Directions:
Return the entries exactly. Images are not part of the copy.

(Source records)

──────────────────────────────

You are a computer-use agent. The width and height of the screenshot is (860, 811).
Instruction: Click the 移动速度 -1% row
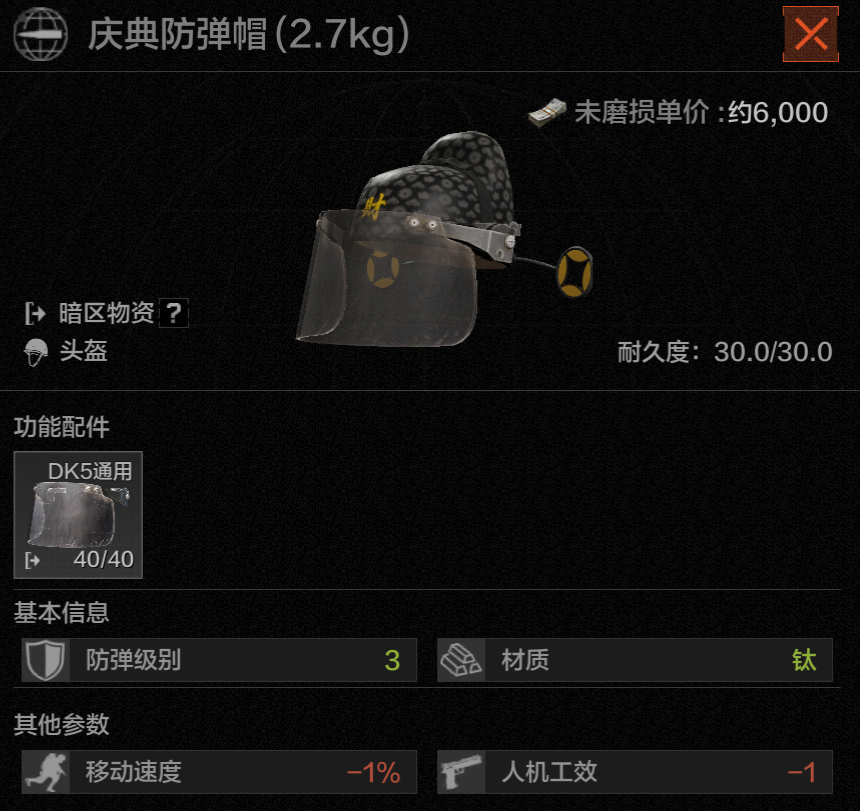pos(219,772)
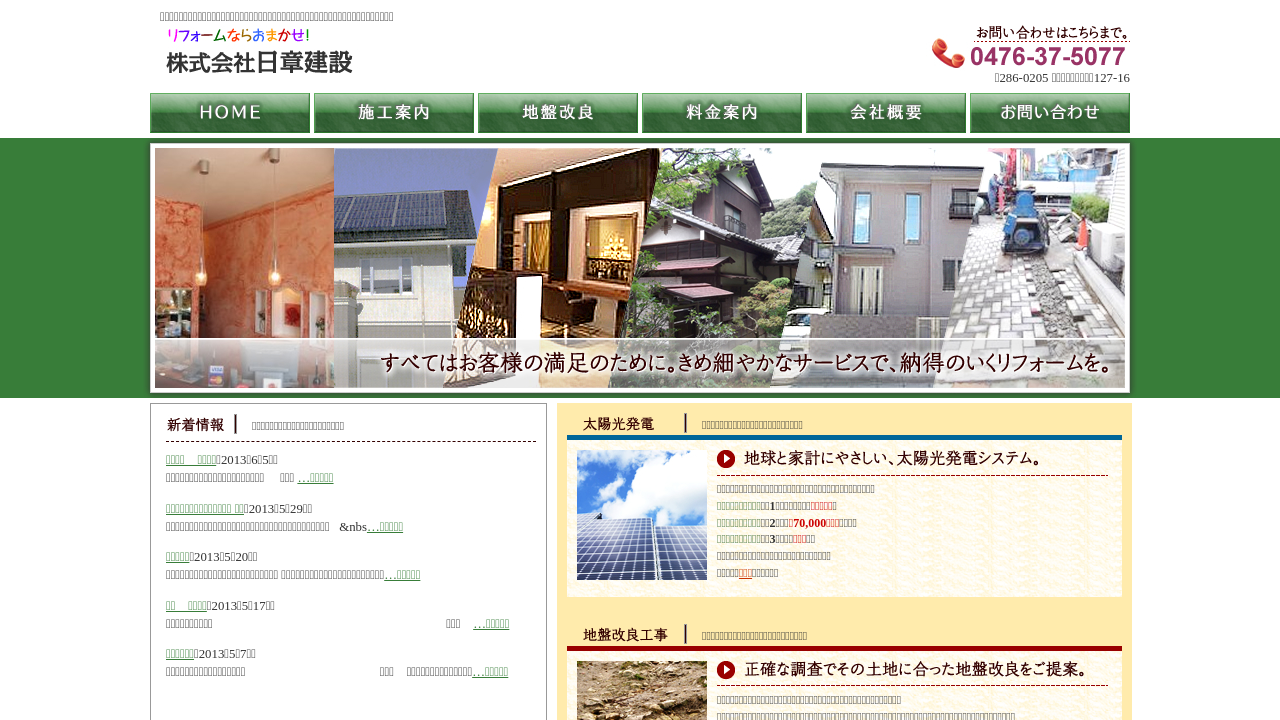Viewport: 1280px width, 720px height.
Task: Open the news title link dated 2013 May 7
Action: pos(180,654)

──────────────────────────────

Task answer:
You are a computer-use agent. The width and height of the screenshot is (860, 811).
Instruction: Click the 移动速度 -1% row
pos(219,772)
Viewport: 1280px width, 720px height.
Task: Open the news title link dated 2013 May 7
Action: pos(180,654)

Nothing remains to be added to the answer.